La carrera hacia las próximas elecciones andaluzas ha comenzado con un fuerte componente simbólico en Granada. La candidata del PSOE-A a la Presidencia de la Junta, María Jesús Montero, ha inaugurado su campaña electoral arropada por una de las figuras más emblemáticas de la cultura andaluza: el cantante Miguel Ríos. En un acto cargado de emotividad y mensajes políticos directos, la líder socialista ha proyectado una imagen de optimismo y resistencia frente al avance de los bloques conservadores.
Un respaldo cultural con identidad de clase
El apoyo de Miguel Ríos no ha sido un mero gesto protocolario. El artista granadino, reconocido como Hijo Predilecto de Andalucía, ha tomado la palabra para reivindicar su «corazón zurdo», una declaración de intenciones que subraya la vinculación histórica del sector cultural con los valores progresistas. Ríos ha calificado como un honor acompañar a Montero, a quien ya define como la futura presidenta de la administración autonómica.

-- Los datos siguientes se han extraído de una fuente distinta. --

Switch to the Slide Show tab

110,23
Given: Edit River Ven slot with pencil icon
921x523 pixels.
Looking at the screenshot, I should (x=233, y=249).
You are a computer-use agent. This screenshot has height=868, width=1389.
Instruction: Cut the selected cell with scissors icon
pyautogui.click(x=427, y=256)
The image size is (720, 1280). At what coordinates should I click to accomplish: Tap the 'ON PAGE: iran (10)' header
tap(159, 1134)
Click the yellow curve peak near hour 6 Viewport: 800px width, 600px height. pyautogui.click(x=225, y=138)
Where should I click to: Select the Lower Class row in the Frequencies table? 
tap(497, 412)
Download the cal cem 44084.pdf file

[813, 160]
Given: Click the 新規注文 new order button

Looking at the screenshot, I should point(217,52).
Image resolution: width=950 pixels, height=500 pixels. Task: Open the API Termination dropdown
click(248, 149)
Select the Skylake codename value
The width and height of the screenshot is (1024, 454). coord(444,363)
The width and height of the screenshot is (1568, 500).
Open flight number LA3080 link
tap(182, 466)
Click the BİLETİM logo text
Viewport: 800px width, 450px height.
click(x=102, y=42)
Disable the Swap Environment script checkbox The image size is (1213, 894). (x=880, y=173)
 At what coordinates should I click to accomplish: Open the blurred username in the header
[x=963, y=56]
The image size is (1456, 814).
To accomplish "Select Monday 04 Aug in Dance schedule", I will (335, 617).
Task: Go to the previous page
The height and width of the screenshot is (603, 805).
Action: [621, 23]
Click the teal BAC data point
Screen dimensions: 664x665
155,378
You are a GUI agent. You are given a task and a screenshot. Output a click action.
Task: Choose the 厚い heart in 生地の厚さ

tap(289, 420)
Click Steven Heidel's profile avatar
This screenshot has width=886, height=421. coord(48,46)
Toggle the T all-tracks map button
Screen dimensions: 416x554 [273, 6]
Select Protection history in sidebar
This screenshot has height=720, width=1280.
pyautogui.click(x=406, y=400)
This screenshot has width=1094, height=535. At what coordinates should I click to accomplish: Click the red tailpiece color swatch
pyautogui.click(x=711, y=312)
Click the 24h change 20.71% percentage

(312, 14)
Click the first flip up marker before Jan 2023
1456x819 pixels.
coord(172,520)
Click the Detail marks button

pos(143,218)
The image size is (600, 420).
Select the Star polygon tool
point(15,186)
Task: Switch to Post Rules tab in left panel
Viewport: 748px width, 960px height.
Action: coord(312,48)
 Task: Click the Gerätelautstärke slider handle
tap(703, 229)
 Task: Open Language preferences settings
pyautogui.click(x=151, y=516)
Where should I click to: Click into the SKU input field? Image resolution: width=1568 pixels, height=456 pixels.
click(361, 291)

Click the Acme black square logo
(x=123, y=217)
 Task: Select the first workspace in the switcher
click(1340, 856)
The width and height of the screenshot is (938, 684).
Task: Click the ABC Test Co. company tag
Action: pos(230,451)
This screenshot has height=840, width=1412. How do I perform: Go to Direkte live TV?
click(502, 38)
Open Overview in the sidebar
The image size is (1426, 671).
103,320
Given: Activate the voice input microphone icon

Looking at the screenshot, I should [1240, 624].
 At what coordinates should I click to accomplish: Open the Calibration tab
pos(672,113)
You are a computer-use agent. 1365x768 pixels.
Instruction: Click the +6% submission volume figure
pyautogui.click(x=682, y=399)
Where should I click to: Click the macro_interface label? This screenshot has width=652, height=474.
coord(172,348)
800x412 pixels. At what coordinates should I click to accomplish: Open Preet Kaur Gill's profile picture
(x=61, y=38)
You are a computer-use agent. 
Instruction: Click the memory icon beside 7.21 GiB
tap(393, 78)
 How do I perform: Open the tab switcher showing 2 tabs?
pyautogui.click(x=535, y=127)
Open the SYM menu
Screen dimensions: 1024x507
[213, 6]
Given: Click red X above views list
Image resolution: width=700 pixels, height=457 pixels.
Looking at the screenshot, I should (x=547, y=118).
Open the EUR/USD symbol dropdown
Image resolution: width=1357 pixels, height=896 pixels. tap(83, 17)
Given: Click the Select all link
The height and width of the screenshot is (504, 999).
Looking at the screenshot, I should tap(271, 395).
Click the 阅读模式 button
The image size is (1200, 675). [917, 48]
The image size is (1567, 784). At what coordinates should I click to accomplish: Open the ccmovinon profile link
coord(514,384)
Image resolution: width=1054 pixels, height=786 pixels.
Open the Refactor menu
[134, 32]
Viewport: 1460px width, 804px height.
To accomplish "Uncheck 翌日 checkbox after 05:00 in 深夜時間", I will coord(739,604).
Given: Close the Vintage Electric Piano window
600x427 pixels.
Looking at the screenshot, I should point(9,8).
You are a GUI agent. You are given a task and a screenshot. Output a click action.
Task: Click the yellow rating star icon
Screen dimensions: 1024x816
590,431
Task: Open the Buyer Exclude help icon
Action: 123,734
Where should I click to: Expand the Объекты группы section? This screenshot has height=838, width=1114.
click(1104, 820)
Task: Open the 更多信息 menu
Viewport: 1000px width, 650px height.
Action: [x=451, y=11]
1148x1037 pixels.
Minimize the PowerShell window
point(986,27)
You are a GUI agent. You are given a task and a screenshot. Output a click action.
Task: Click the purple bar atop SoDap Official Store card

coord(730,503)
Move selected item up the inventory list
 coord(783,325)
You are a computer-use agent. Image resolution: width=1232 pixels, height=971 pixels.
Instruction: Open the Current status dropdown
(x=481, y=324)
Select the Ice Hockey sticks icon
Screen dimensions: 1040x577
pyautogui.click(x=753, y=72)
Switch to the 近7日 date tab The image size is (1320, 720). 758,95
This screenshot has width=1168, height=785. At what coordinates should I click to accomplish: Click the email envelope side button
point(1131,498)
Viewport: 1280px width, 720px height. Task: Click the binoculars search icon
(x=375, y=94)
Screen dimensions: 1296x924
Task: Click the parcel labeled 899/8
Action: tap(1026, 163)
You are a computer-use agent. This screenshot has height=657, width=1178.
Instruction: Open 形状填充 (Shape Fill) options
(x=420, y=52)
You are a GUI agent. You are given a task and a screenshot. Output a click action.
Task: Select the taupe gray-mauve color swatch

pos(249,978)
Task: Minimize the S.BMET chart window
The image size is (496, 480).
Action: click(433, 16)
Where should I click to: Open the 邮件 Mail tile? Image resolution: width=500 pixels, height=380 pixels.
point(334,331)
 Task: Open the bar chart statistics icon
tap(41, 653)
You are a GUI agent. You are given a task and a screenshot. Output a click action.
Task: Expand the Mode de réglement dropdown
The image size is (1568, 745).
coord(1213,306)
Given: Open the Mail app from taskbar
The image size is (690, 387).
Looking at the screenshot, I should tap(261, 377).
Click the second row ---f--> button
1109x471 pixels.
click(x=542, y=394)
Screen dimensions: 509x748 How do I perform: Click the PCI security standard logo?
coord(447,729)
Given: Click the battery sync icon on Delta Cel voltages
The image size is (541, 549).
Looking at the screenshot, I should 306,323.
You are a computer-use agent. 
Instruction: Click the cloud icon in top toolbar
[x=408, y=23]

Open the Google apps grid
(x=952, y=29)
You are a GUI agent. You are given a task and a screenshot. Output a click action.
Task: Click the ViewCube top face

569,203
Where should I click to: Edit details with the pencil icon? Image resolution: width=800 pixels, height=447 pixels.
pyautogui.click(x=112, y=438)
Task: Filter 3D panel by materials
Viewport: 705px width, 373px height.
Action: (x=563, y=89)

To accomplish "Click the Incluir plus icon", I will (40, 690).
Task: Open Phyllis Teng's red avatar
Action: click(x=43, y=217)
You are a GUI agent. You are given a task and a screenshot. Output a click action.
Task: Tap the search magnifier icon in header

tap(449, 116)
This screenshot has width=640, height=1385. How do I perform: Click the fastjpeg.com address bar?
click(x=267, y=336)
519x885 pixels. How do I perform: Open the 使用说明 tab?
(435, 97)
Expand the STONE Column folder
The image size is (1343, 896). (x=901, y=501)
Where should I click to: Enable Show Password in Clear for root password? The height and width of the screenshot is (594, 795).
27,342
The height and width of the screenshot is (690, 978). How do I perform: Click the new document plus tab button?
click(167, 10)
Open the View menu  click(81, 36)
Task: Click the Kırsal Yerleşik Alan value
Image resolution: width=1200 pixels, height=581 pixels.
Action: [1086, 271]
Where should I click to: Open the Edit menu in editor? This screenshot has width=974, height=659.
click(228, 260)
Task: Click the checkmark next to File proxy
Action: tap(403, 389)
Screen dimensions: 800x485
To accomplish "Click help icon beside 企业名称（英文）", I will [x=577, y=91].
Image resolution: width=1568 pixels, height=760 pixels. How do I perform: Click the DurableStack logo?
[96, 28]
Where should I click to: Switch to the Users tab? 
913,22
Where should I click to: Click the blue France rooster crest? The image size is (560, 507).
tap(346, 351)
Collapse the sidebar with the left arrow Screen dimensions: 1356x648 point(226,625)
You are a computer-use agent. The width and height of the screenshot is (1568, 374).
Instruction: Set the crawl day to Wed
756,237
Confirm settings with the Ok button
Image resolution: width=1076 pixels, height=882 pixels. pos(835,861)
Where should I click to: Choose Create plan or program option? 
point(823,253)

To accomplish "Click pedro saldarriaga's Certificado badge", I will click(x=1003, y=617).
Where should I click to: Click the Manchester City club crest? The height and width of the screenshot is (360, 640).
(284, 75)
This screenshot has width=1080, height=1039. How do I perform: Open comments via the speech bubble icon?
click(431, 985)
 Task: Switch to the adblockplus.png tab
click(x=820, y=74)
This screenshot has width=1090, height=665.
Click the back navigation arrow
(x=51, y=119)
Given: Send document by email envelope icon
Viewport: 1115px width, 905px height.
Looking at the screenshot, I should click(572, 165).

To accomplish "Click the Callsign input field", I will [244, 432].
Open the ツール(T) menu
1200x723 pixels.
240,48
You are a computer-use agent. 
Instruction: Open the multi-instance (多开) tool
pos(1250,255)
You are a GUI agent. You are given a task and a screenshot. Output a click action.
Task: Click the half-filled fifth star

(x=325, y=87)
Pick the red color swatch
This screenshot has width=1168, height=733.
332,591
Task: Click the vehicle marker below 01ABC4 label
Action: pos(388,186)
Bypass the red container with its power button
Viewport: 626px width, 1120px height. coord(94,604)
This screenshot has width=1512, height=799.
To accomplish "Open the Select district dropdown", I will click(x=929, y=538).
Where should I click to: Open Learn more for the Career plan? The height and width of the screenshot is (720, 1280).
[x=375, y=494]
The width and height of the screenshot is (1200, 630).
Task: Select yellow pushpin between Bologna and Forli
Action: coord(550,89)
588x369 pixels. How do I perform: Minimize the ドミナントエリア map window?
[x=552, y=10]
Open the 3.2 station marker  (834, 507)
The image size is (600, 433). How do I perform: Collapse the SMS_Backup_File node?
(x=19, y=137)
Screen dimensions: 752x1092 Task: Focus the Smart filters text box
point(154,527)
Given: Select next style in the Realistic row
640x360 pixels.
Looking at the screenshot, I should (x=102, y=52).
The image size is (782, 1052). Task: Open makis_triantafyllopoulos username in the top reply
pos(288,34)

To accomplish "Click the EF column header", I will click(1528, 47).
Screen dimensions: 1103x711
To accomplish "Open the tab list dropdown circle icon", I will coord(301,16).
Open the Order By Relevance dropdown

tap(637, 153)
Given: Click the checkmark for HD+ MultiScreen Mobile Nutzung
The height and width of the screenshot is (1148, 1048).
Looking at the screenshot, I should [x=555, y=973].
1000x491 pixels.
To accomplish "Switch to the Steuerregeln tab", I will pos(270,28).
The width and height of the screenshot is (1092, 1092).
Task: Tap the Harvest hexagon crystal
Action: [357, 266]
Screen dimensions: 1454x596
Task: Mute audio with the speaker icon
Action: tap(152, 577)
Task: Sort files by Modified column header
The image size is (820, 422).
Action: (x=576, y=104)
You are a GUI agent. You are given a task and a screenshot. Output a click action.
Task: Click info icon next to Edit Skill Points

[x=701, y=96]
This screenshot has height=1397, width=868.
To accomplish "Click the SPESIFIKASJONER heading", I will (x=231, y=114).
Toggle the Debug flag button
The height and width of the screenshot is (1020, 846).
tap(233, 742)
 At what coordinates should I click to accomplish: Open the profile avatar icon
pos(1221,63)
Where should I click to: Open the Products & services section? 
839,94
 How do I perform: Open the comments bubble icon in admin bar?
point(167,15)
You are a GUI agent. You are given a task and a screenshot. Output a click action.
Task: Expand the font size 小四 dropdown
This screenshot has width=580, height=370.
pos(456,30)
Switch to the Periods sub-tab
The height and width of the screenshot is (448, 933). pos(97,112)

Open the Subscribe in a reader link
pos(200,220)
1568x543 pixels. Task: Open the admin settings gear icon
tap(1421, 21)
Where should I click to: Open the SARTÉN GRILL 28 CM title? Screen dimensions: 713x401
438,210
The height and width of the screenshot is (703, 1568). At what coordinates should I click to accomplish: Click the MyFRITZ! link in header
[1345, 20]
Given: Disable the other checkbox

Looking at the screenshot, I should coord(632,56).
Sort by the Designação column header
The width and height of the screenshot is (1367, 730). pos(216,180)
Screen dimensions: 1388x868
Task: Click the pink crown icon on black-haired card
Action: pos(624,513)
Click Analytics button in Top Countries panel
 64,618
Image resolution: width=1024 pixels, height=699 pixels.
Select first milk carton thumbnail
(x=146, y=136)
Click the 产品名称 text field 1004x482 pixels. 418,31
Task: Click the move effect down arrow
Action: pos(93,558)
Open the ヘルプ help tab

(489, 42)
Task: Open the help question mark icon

Durante su intervención, el cantante ha alertado sobre la actual «encrucijada» que atraviesa la región. Ha criticado con dureza la adopción de eslóganes de corte trumpista y el auge de políticas que, a su juicio, flirtean con el neofascismo. Para el músico, la respuesta democrática debe pasar obligatoriamente por la defensa de los servicios públicos y una movilización masiva en las urnas el próximo 17 de mayo.
La estrategia del PSOE-A: Movilización frente al marketing
Por su parte, María Jesús Montero ha centrado su discurso en la necesidad de despertar a la Andalucía que no se resigna. La candidata ha hecho un llamamiento directo a los votantes para que actúen en defensa de su propio interés, pidiendo que no se dejen seducir por las estrategias de marketing político que, según ella, despliega la derecha para ocultar su gestión real.
El ambiente en el hotel granadino, que ha congregado a más de 700 simpatizantes, ha sido de euforia contenida. Entre los puntos clave de su hoja de ruta para esta campaña, destacan:
- El empoderamiento de la ciudadanía para la toma de decisiones sin intermediarios.
- La lucha por la justicia social como eje vertebrador de su programa de gobierno.
- La recuperación de la Junta de Andalucía para las políticas de izquierda.
- Un rechazo frontal a las políticas de privatización que amenazan el estado del bienestar.
Contexto nacional e internacional en la campaña andaluza
El mitin no solo ha servido para hablar de política territorial. El escenario ha contado con la presencia de figuras relevantes como Rebeca Torró, secretaria de Organización del PSOE federal, y Pedro Fernández, delegado del Gobierno en Andalucía. Este despliegue subraya la importancia que Ferraz otorga a estos comicios, entendidos como un termómetro político de gran relevancia nacional.
Incluso la política exterior ha tenido su espacio. Miguel Ríos ha aprovechado la ocasión para aplaudir la gestión de Pedro Sánchez en conflictos internacionales, destacando su postura en la defensa de los derechos humanos en territorios como Gaza y Ucrania. Este enfoque busca reforzar la imagen de un socialismo coherente y comprometido con la legalidad internacional, alejándose de las alianzas belicistas de décadas pasadas.
Un cierre poético para una noche de compromiso
El acto ha concluido con una carga simbólica difícil de ignorar. Tras entrar al recinto bajo los acordes del himno generacional «Bienvenidos», Miguel Ríos ha cerrado su participación recitando a capela un poema de Luis García Montero. Este gesto ha servido para amalgamar la cultura, la poesía y la política en un solo mensaje de esperanza.
Con este inicio de campaña, el PSOE de Andalucía busca recuperar el terreno perdido, apostando por una narrativa que combina la experiencia de gestión de Montero con la autoridad moral de referentes de la sociedad civil. La batalla por San Telmo ha comenzado, y Granada ha sido el escenario elegido para demostrar que la izquierda andaluza está dispuesta a dar la batalla por la presidencia de la Junta.